● **TEXT**:
Print

Print


Ray,

I liked your original pseudononymous idea and was thinking about trying to re-write it in PowerShell, but looking into the "birthday paradox" comment opens some very interesting possibilities.  

As I understand it, you can uniquely identify someone using just a portion of a hash of their unique ID (e.g. email address).  Even better for us in library land is that if you use just the right number of bits from the hash, you can create a legal-level of plausible deniability while maintaining statistically valid data.  For example, with the right calculations, you can introduce enough of a chance of two patrons having the same "anonymized" identifiers (calculated from a hash of their unique ID) that a patron can't be definitively identified, but at the same time, the vast majority of the identifiers will be unique and thus any statistics will still be highly accurate.  

Good stuff!

Thanks,

Erich



On Friday, September 22, 2023 at 09:43, Ray Voelker eloquently inscribed:

> Hi code4lib folks .. and again ... happy Friday!!
> 
> I just wanted to post an update to this. I wrote in to the Security Now!

● **PROVIDED MATERIAL**:
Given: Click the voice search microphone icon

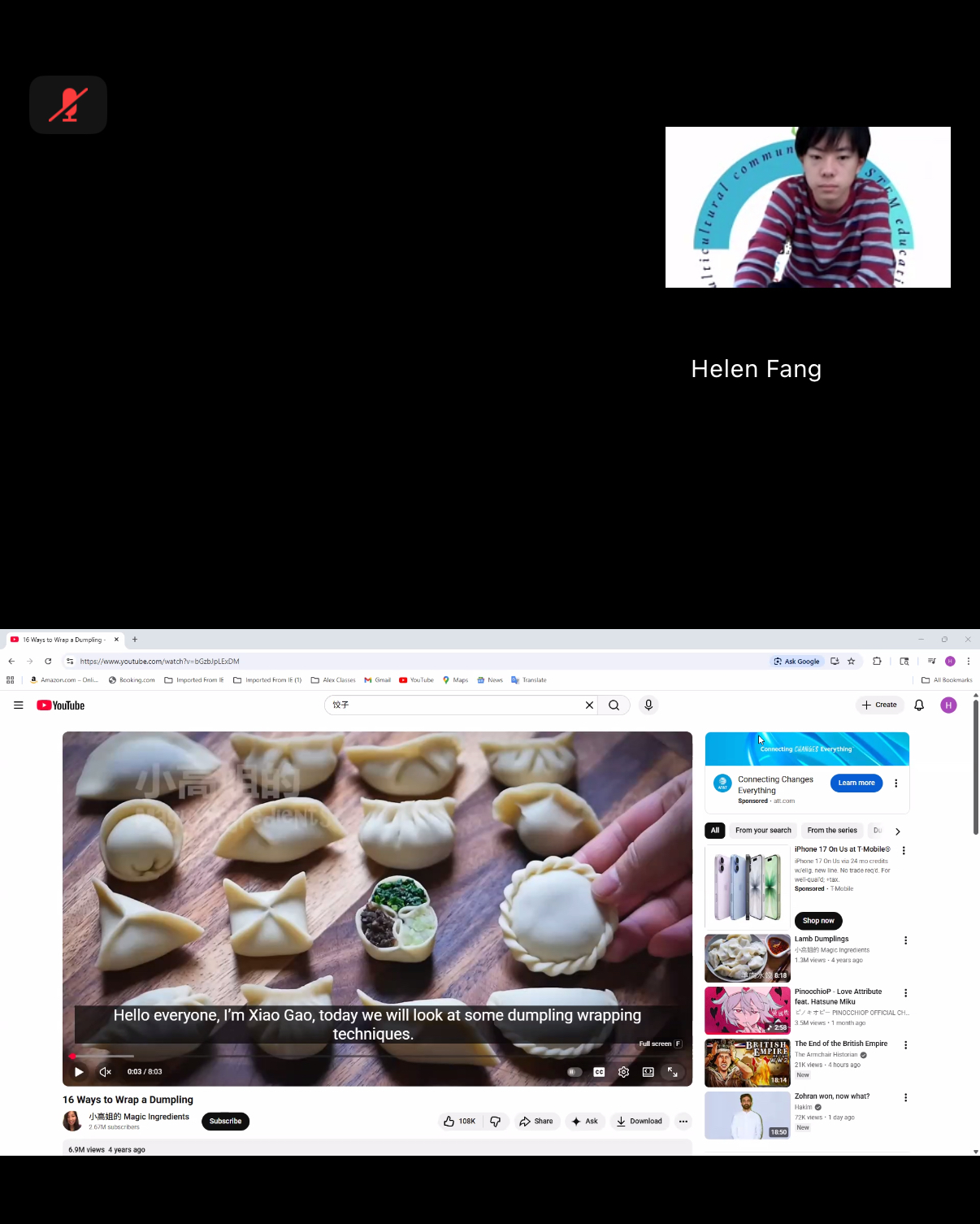Looking at the screenshot, I should click(648, 705).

● **WRITTEN TASK A**:
Write out the part of the message on anonymized patron identifiers starting at "I liked your" and ending at "be highly accurate.".
● **WRITTEN TASK B**:
Decide whether each statement agrees with the message on anonymized patron identifiers, answering yes or no and quoting the deciding words: (i) Erich had been thinking of rewriting Ray's original idea in PowerShell. (ii) With the right number of hash bits, most of the anonymized identifiers end up shared by two patrons. (iii) Ray's quoted message was sent on a Friday.

● **FULL ANSWER A**:
I liked your original pseudononymous idea and was thinking about trying to re-write it in PowerShell, but looking into the "birthday paradox" comment opens some very interesting possibilities.  

As I understand it, you can uniquely identify someone using just a portion of a hash of their unique ID (e.g. email address).  Even better for us in library land is that if you use just the right number of bits from the hash, you can create a legal-level of plausible deniability while maintaining statistically valid data.  For example, with the right calculations, you can introduce enough of a chance of two patrons having the same "anonymized" identifiers (calculated from a hash of their unique ID) that a patron can't be definitively identified, but at the same time, the vast majority of the identifiers will be unique and thus any statistics will still be highly accurate.

● **FULL ANSWER B**:
(i) Yes: "was thinking about trying to re-write it in PowerShell"
(ii) No: "the vast majority of the identifiers will be unique"
(iii) Yes: "On Friday, September 22, 2023 at 09:43"